start Quoted text
What is Aurora and why is it a risk to grid reliability

March 17, 2012

There are a number of issues about Aurora that are confusing including its name, what it does, how to detect it, and what could be vulnerable. As Aurora is still classified as "For Official Use Only", I will not go into any technical details.

There are a number of issues about Aurora that are confusing including its name, what it does, how to detect it, and what could be vulnerable. As Aurora is still classified as "For Official Use Only", I will not go into any technical details.

First, I would like to address the confusion in the name Aurora. The Aurora I am referring to is the test the Idaho National Laboratory did for DHS in 2007 that destroyed a diesel generator with the consequent CNN tape. The reason DHS performed the test was to demonstrate that a cyber attack could destroy large rotating equipment (remember this was in 2007 long before Stuxnet). This is not the same as the Chinese attack on Google also named Aurora which has caused confusion.

Aurora is a gap in the protection of the electric grid that can be caused by cyber. It is a basic physics property - an out-of-phase condition - that cannot be seen by the operator and can NOT be mitigated by any traditional IT cyber mitigation. The only means to prevent an Aurora event is by physical hardware mitigation.
end Quoted text
start Information supplied
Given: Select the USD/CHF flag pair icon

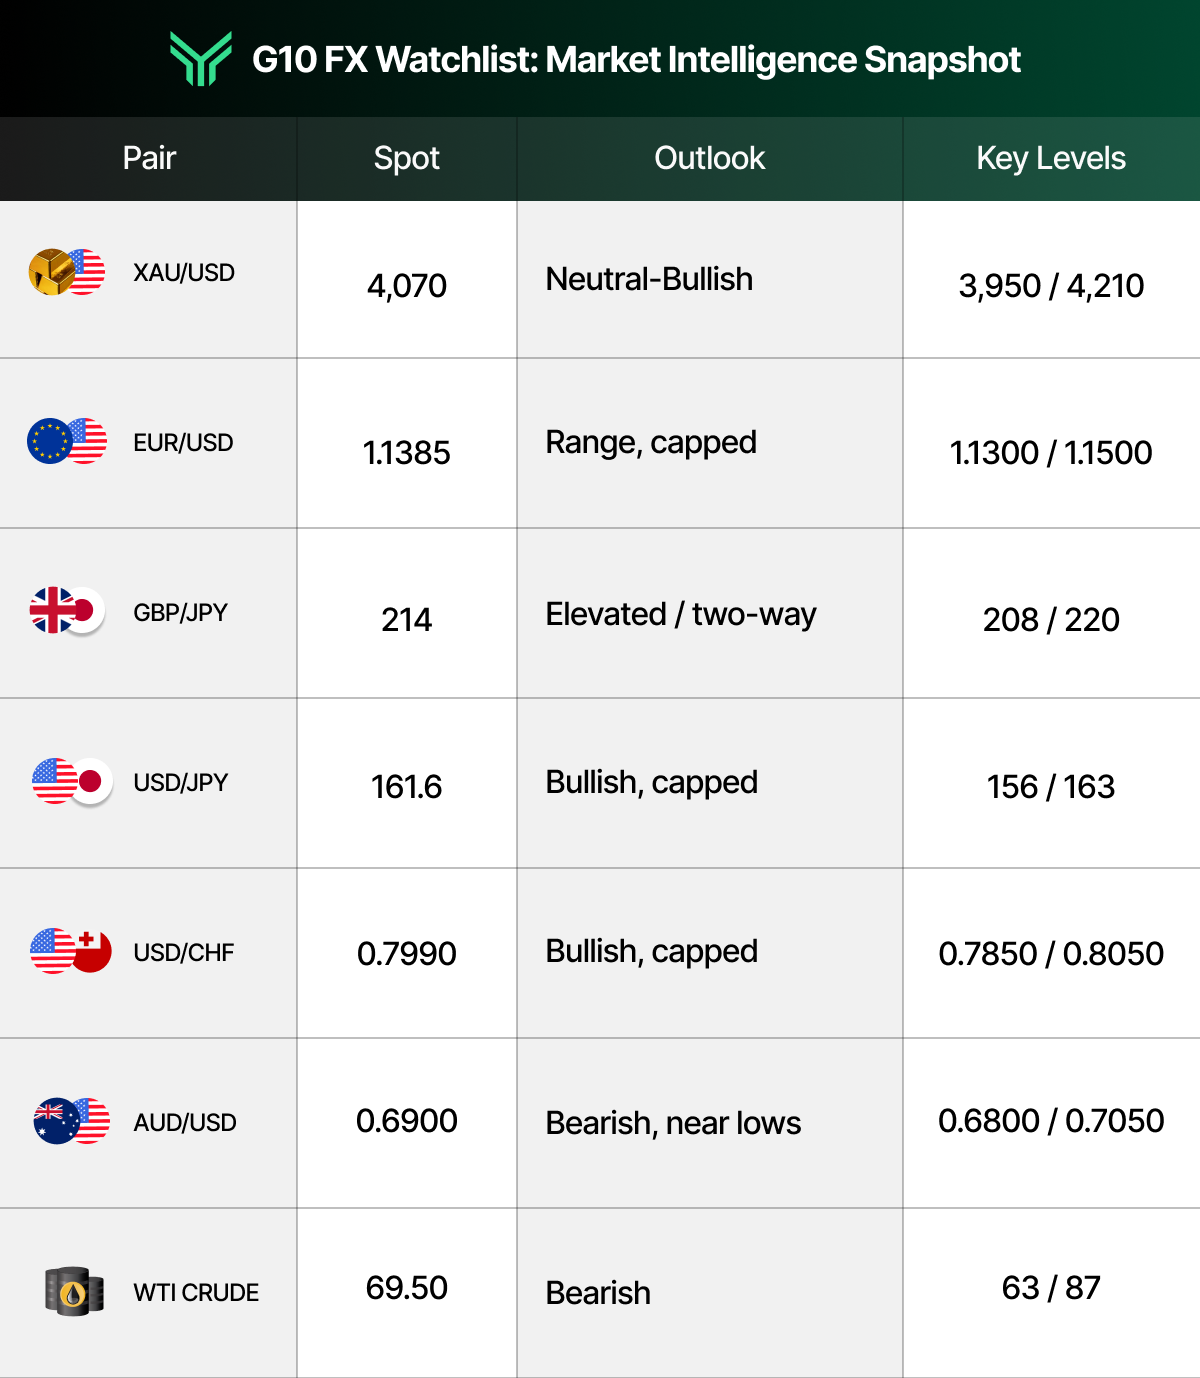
end Information supplied
Required task A >>
Check each statement below against the piece on Aurora. For each one, answer yes or no and quote the words from the piece that decide it.
(i) The Aurora test was carried out by the Idaho National Laboratory for DHS in 2007.
(ii) Traditional IT cyber mitigation can prevent an Aurora event.
(iii) The Aurora in the piece is the same as the Chinese attack on Google.
Required task B >> According to the piece on Aurora, what kind of equipment did DHS want to show a cyber attack could destroy?
Required task C >> Quote the piece on Aurora from "First, I would" up to and including "has caused confusion.".

Task solution A >>
(i) Yes: "the test the Idaho National Laboratory did for DHS in 2007"
(ii) No: "can NOT be mitigated by any traditional IT cyber mitigation"
(iii) No: "This is not the same as the Chinese attack on Google also named Aurora"

Task solution B >> Large rotating equipment.

Task solution C >>
First, I would like to address the confusion in the name Aurora. The Aurora I am referring to is the test the Idaho National Laboratory did for DHS in 2007 that destroyed a diesel generator with the consequent CNN tape. The reason DHS performed the test was to demonstrate that a cyber attack could destroy large rotating equipment (remember this was in 2007 long before Stuxnet). This is not the same as the Chinese attack on Google also named Aurora which has caused confusion.